The principle that we don’t have free will.

Some nondual gurus say that we don’t have free will. When they say such a thing they erroneously believe that they are being sophisticated thinkers. I’ve found that we always have a place within ourselves that enables us to have free will. It is just that sometimes we get so caught up in our psychological conditioning that we don’t use our free will in a wise and loving way. The more we learn about the value of using our free will in a wise and loving way rather than acting according to reactive psychological conditioning, the more we’ll choose a wise and loving way.

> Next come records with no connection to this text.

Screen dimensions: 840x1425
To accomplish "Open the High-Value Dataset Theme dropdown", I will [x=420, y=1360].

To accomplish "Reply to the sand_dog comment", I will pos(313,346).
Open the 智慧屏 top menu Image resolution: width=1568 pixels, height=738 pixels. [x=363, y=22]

If a person takes on the belief that he doesn’t have free will, it becomes a self-defeating prophecy. He will manifest according to what he believes. If he follows a guru he believes is enlightened and therefore infallible, and this guru tells him that he doesn’t have free will, he might have a hard time finding out that he does have free will. This leads to the next thing I don’t like about nondual teachings.

For the most part they are based on what supposedly enlightened and infallible gurus have to say.

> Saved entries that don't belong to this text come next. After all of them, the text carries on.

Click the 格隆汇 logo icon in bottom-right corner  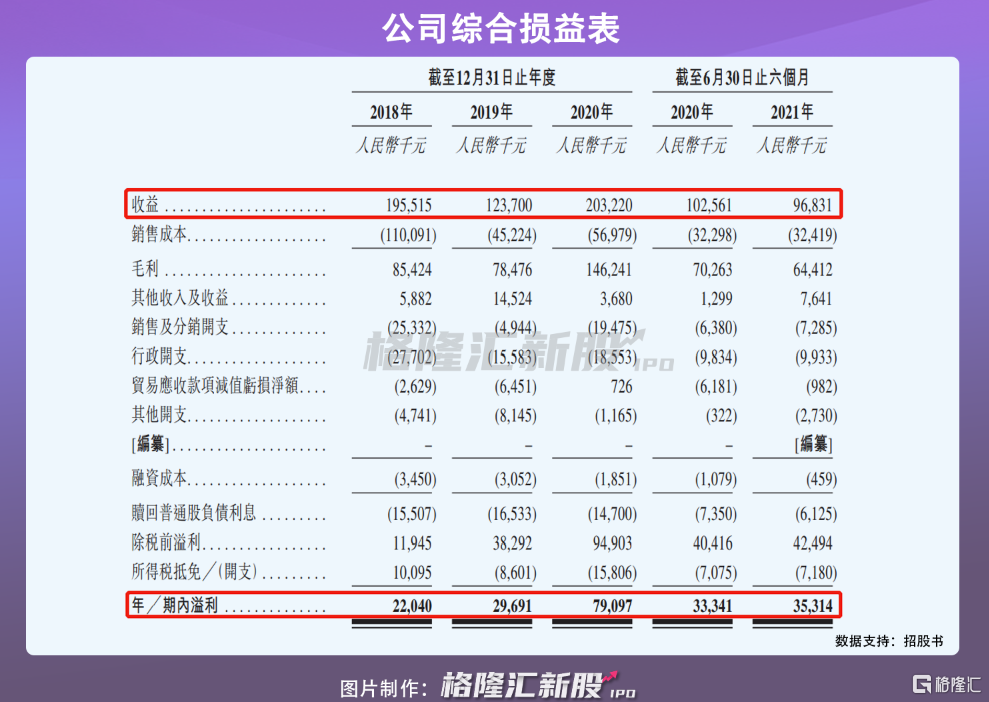[921, 684]
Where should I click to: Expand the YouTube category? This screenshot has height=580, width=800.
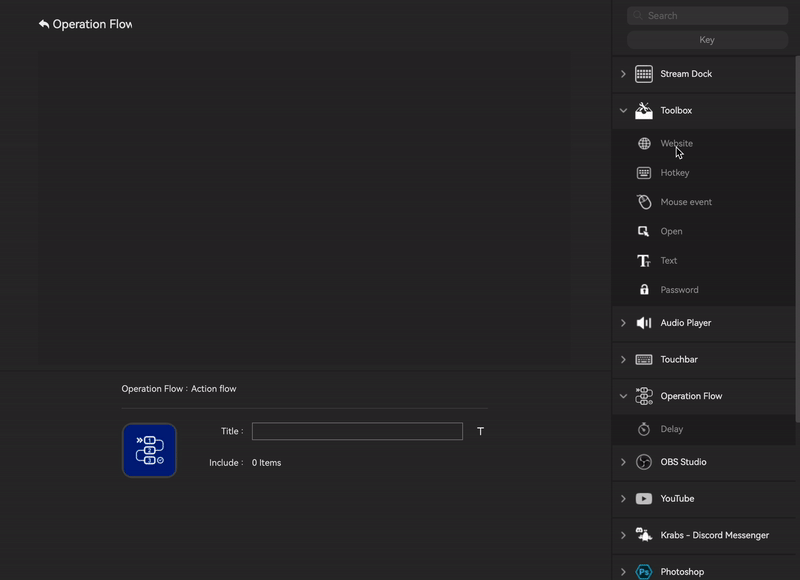(x=623, y=499)
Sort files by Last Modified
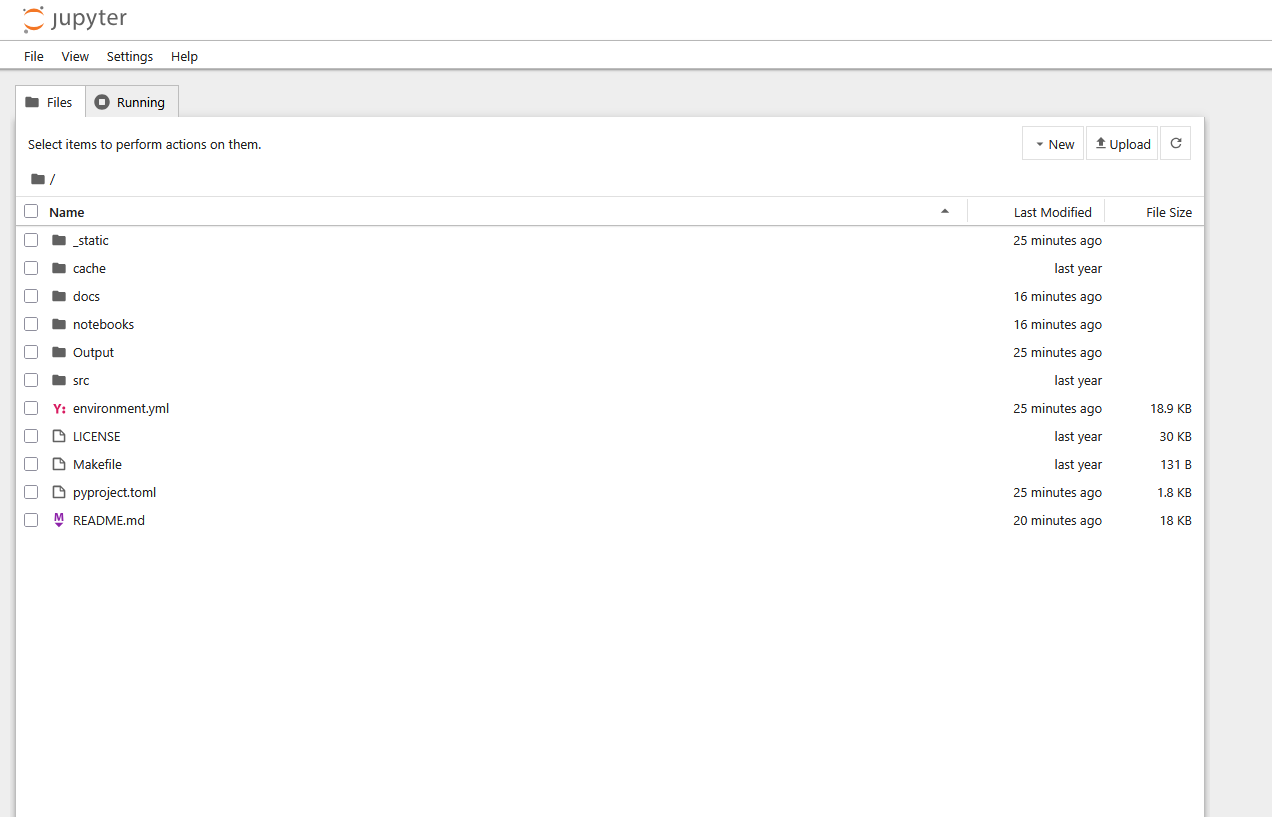This screenshot has height=817, width=1272. coord(1055,211)
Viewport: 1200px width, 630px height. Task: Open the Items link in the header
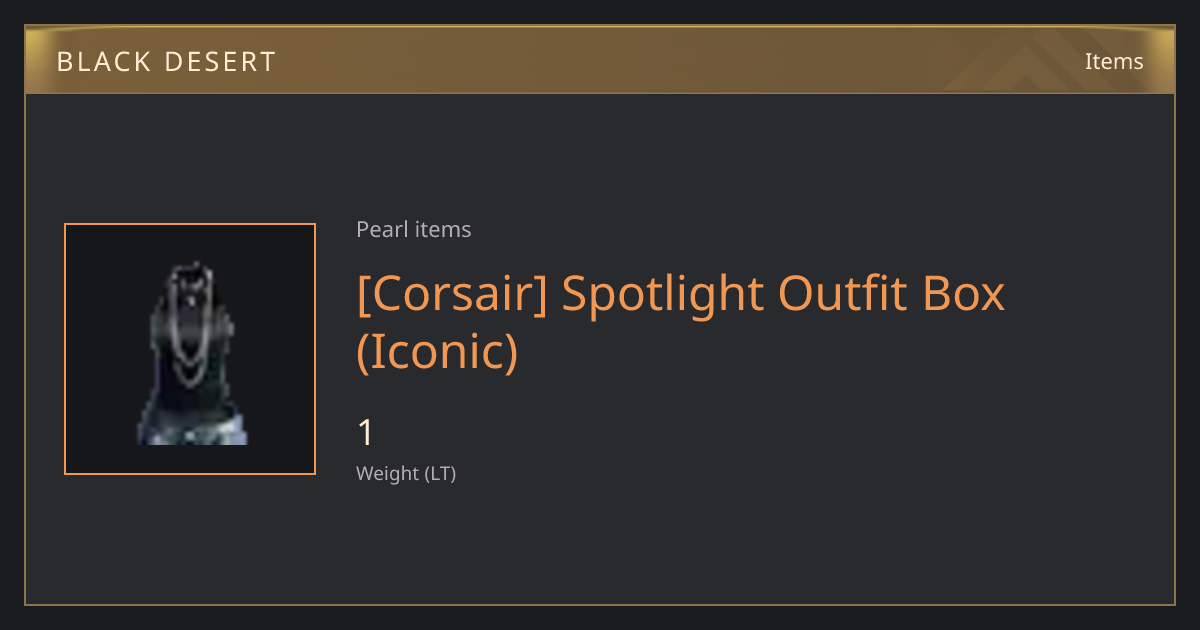pyautogui.click(x=1114, y=61)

When you try to determine the validity of a particular thought system it is often helpful to consider its history. If a thought system was started by people who put themselves on a pedestal as infallible authority figures, tell others that they hold the key to their spiritual welfare, have others surrender their lives to them, and allow others to treat them in a worshipful way, then perhaps the validity of that thought system should be questioned.

Despite how nondual teachings sometimes manifest in the West, they originate from gurus who fit the above description. There is usually more to the description than I stated above. Some gurus abuse their followers under the premise that they do so in order to help them overcome their ego. (Please read this article if you want to find out more about gurus http://nondualityisdualistic.com/articles-2/do-you-need-a-guru-december-9-2011/.)

Even if gurus didn’t do things such as set things up so their followers treat them in a worshipful way, I am still opposed to how they present themselves because they do so as if they are enlightened beings and beyond being wrong about spiritual matters. As a result, and as discussed above, when a person decides to believe what such a guru says he ends up having a hard time thinking outside of the belief system provided by the guru, because the belief system includes the concept that the guru can’t be wrong. My feeling is that any person who truly respected and loved others wouldn’t do something that causes the people he teaches to believe that what he says can’t be questioned. A responsible person would never do something that gets other people caught up in a psychological trap.

A person who isn’t under the spell of the guru game would see that this is in fact what is taking place. There are many people who are trapped within a guru-based thought system. They are having a hard time seeing their way out of such a thought system partly because it includes the insidious and mind controlling ingredient that a guru can’t be wrong when it comes to spiritual matters. Some followers take this problem to a further extreme and believe that their guru can’t be wrong about anything.

What I like and dislike about Nondual teachings in tabular form:

 

Likes: Dislikes:
The importance of Oneness. The mistake of believing that you have to deny the existence of a multiplicity of souls in order for Oneness to exist. 
Awareness is a part of who we are. The awareness aspect of Self is sometimes emphasized to an extent that the importance and reality of the mind and creative aspects of being are denied. 
Happiness is found inside.  
  The World is just an illusion so you don’t have to worry about the suffering that takes place within it. 
  We don’t have free will. 
  The long history of Guru as infallible authority figure.